Laka- Polynesian GodDeity"Goddess of Hula"
Description
Before every performance, hula dancers adorn her altar with maile vines and ferns gathered from the forest, asking Laka to inspire their movements. The plants they wear carry her blessing: green things from her domain, the Hawaiian forest itself.
Mythology & Lore
The Kuahu
At the heart of every traditional hula school stood the kuahu, Laka's altar. Students filled it with greenery gathered from the upland forest: fragrant maile vines twisted into lei and palapalai ferns arranged until the altar looked less like a shrine and more like a piece of the forest brought indoors. Before collecting any plant, a student recited prayers asking Laka's permission to enter her domain. Nathaniel Emerson, who documented these practices in Unwritten Literature of Hawaii, recorded the specific chants addressed to Laka at the kuahu. Students approached the altar before every rehearsal and performance, asking the goddess to enter their movements. The greenery was not decoration.
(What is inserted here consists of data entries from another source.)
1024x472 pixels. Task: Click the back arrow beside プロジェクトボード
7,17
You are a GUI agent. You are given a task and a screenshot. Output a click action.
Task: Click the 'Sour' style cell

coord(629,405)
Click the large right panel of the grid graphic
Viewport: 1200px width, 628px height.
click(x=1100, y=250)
It carried her presence into the hālau.
The Hālau
Training in the hālau was governed by strict kapu. As Emerson documented from Hawaiian sources, students lived together in the school, separated from ordinary life. They observed dietary restrictions and kept apart from family. They learned the chants and genealogies that gave each dance its weight, alongside the physical movements themselves.
Throughout the training period, Laka was invoked daily through the kuahu. When students completed their apprenticeship, the graduation ceremony called 'ūniki released them from the kapu that had bound them. They emerged as full practitioners, recognized as bearers of the tradition. The prayers and chants addressing Laka that survive in Hawaiian oral tradition are still spoken in hālau today.